* **WHAT YOU NEED TO DO**
In the listing below, the lines starting at the line with "At what coordinates" and ending at the line with "Given: Select the" are to be output verbatim. Images stay out of the copy.

* **EXTRACTED MATERIAL**
▬▬▬▬▬▬

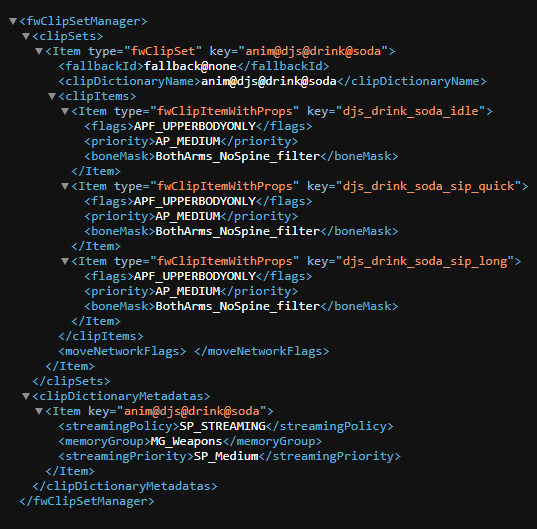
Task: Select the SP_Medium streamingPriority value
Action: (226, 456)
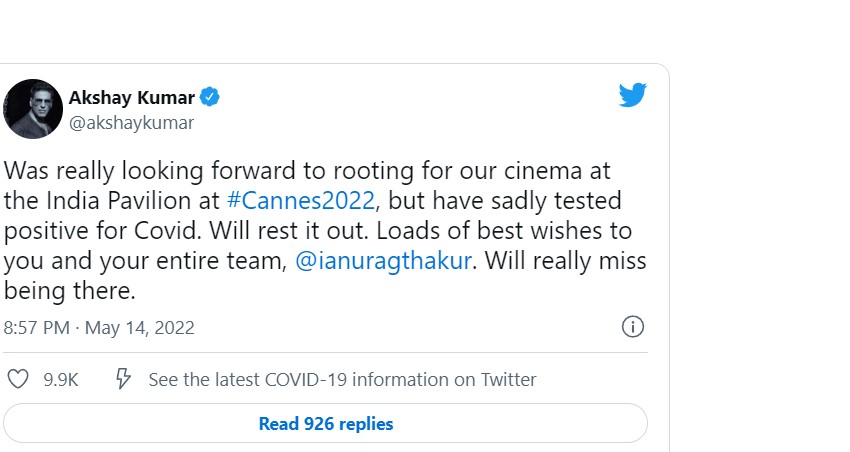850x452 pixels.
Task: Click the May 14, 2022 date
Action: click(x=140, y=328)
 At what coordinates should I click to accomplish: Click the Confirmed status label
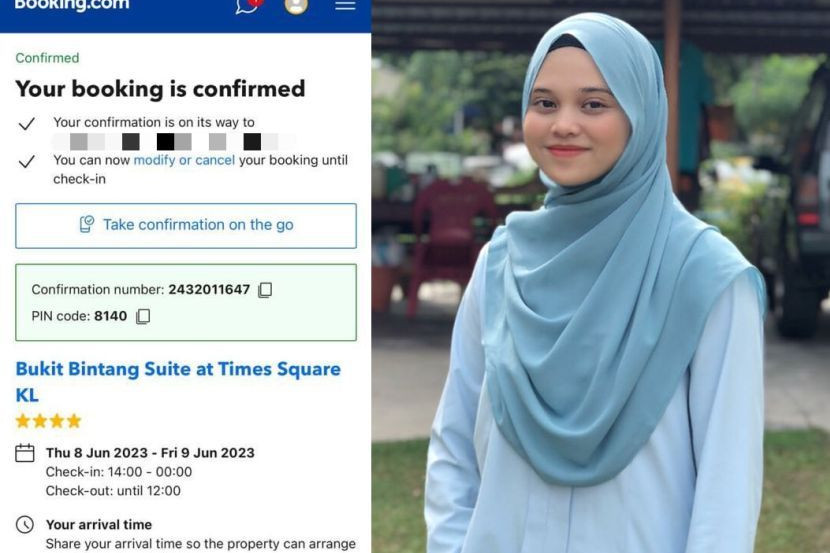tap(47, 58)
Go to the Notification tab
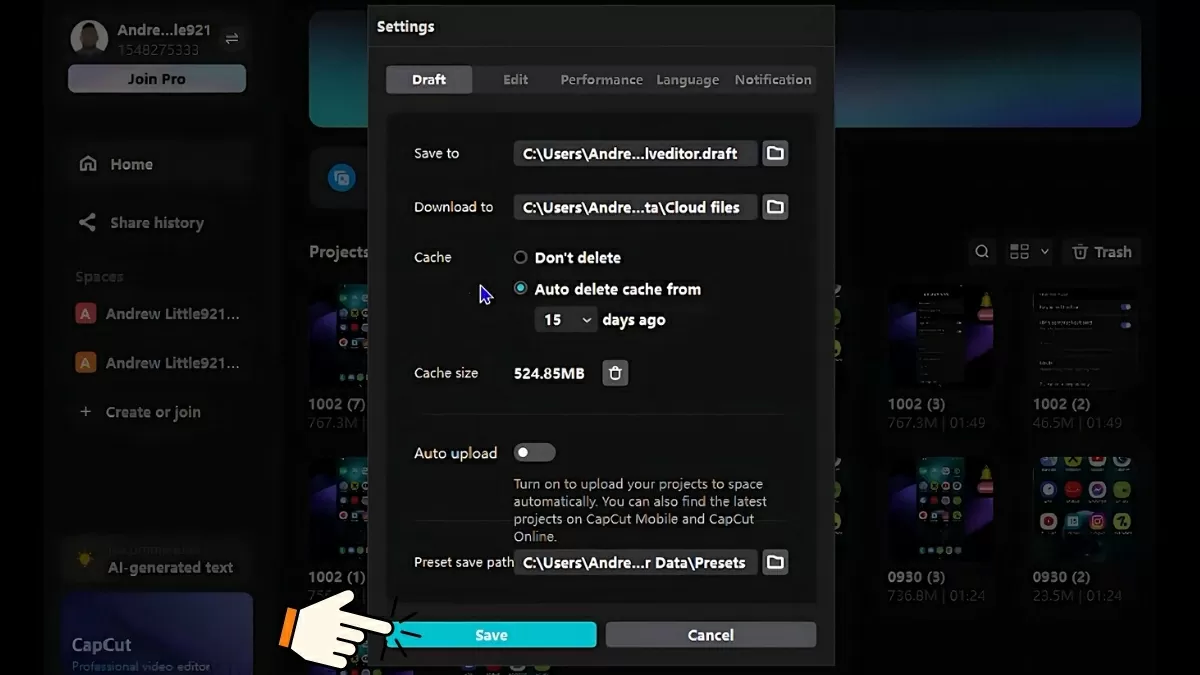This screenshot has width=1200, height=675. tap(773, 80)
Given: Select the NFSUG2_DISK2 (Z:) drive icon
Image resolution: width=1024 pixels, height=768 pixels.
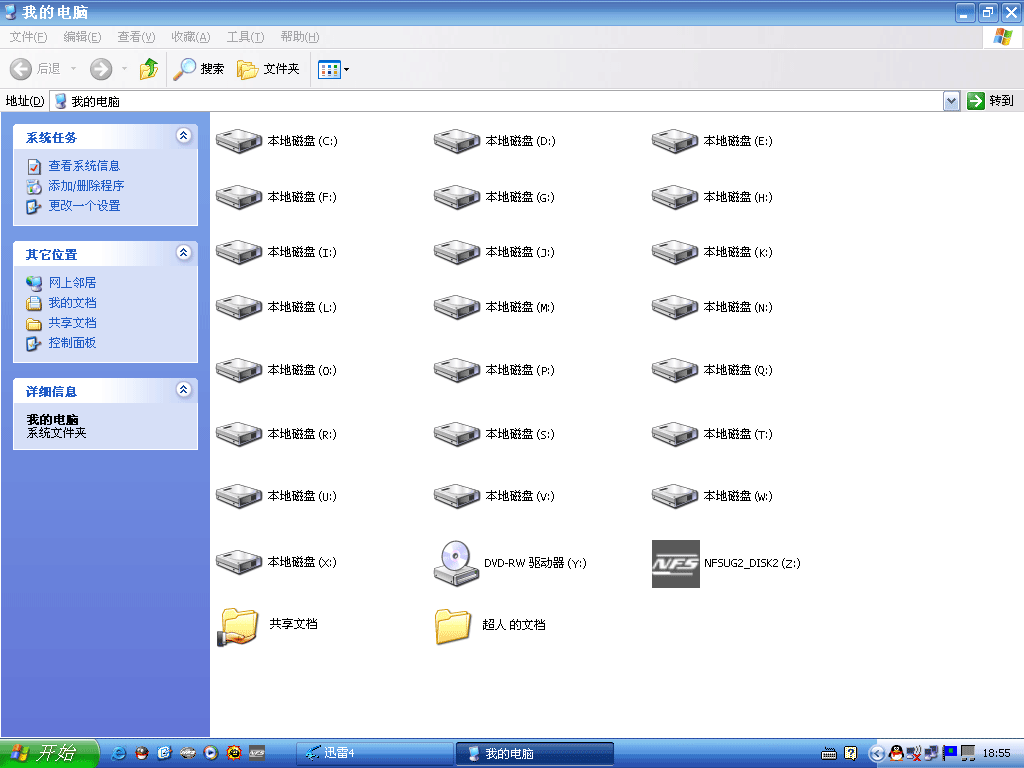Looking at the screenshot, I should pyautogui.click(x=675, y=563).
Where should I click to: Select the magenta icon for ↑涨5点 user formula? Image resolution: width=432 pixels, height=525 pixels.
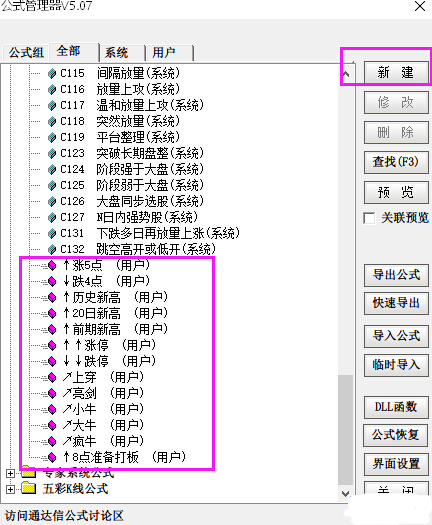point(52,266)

▬▬▬▬▬▬

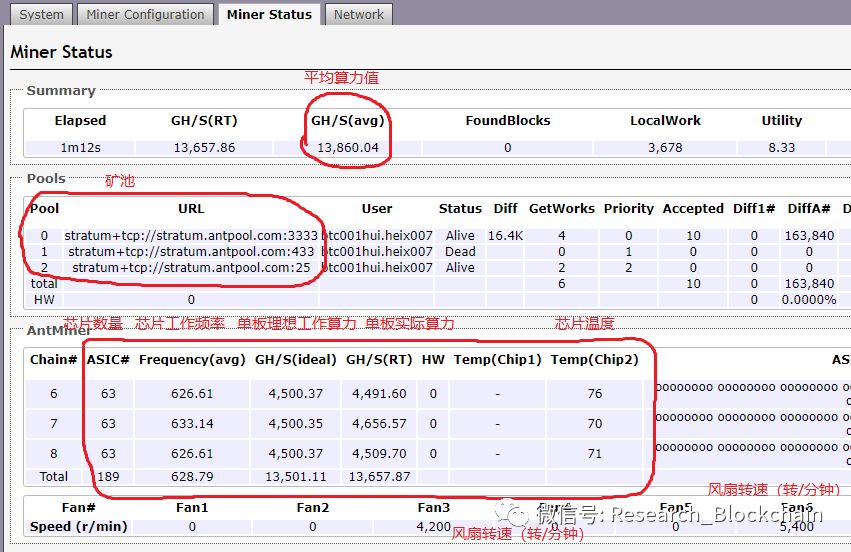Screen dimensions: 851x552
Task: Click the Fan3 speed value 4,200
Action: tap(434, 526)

▬▬▬▬▬▬

* **WRITTEN RESPONSE**
 At what coordinates should I click to accomplish: Click the Confirmed status label
tap(47, 58)
Go to the Notification tab
This screenshot has width=1200, height=675. tap(773, 80)
Given: Select the NFSUG2_DISK2 (Z:) drive icon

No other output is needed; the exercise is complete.